Weekly Market Update 21 January 2025

Weekly Market Update 21 January 2025

Last week was a good week for investors, with most major markets posting positive numbers.

This included the FTSE 100, which grew 3.1%, as it reached record highs.

A number of factors supported this rise, including a slight fall in December’s UK inflation numbers. Although a drop from 2.6% to 2.5% may not sound like a big change, the headline figure hid a larger fall in services inflation. Services inflation – which includes hotels and travel – proved persistent for most of last year. However, in December, inflation in the sector fell from 4.9% to 4.4%, beating expectations. It should be noted this figure included a sizable drop in airfare prices, which are notoriously fickle, so some of this drop might be temporary.

In addition, UK GDP figures for November released last week showed 0.1% growth. After a strong start to 2024, the UK economy struggled for growth as the year progressed. In fact, at the end of November, UK GDP was smaller than it was in May.

Commenting on these numbers, Hetal Mehta, SJP’s Head of Economic Research, said: “The November 2024 GDP data are the first positive growth print since August, but only just.
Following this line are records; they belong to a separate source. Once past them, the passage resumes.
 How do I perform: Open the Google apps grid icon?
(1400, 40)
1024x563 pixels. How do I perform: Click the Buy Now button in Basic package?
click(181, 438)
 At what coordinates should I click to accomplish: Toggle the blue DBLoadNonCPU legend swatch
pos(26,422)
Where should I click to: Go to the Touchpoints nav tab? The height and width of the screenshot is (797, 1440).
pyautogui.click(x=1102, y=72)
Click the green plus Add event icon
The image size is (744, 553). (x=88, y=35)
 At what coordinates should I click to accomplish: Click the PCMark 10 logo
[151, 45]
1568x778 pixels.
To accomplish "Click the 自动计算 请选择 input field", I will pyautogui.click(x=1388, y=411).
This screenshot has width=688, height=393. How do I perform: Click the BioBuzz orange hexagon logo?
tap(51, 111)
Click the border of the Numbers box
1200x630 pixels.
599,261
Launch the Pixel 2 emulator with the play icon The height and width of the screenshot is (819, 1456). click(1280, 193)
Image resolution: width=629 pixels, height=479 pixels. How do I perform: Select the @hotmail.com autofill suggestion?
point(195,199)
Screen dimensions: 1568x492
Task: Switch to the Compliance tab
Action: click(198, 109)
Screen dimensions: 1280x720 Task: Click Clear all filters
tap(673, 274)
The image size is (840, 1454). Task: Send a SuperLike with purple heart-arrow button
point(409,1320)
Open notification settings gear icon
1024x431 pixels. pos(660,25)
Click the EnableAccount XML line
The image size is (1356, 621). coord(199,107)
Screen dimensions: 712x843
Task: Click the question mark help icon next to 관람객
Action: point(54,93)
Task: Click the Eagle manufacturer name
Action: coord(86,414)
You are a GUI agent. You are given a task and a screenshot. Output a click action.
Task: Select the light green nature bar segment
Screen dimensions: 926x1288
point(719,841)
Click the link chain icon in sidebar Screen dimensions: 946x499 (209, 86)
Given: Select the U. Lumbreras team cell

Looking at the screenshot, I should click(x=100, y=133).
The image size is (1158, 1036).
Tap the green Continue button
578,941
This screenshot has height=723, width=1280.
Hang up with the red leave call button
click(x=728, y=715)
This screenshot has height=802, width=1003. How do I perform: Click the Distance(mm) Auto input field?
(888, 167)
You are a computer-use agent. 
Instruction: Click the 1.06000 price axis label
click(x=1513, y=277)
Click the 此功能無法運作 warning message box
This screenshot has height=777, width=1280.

The UK economy has grown by a mere 1.8% over the past three years; after the initial post-pandemic recovery the trend has been much flatter relative to the 2014-2019 period. Consumers are cautious, as evidenced by the upward trend in the savings ratio and weaker business sentiment. Overall, this paints a picture of stagflation.”

Subsequently, the Bank of England (BoE) is expected to gradually reduce interest rates this year, including a potential cut next month. However, Hetal notes: “The monetary policy response is not straightforward as it is the supply-side policies that are needed to help the economy out of this situation. In the short term, there is enough progress on inflation to allow the BoE to keep cutting interest rates gradually.”

On the supply-side, Rachel Reeves is expected to face some difficult decisions, with limited options to try and generate growth in the coming months. In March, she’ll deliver her Spring Statement, which is likely to show that most, if not all, of the fiscal headroom she gave herself in the last Budget is now gone.

UK equity performance was further helped by a weaker pound relative to the US dollar. The majority of earnings for companies in the FTSE come from abroad, and so a weaker pound means these companies will record high sterling revenues and profits. A cheaper pound also makes domestic share prices more attractive for overseas investors, another factor for the market optimism last week.

The positive momentum was seen in a number of markets. In the EU, the European Central Bank (ECB) also appears to be on course to gradual interest rate cuts, barring any economic shock, which helped lift the MSCI Europe ex. UK up 3.1%.

Moving to Asia, Chinese equities concluded the week in positive territory, the Shanghai Composite rising by 2.3% (local currency) on the back of better-than-expected GDP data.

In the US, the S&P 500 climbed 2.9%, on the back of encouraging inflation figures and some strong corporate results. The US faces some uncertainty at the moment, with Donald Trump’s inauguration. Republican voters will be hoping he hits the ground running, and Trump has revealed plans to make extensive use of executive orders to quickly push through a raft of changes in areas including immigrations and environmental regulation.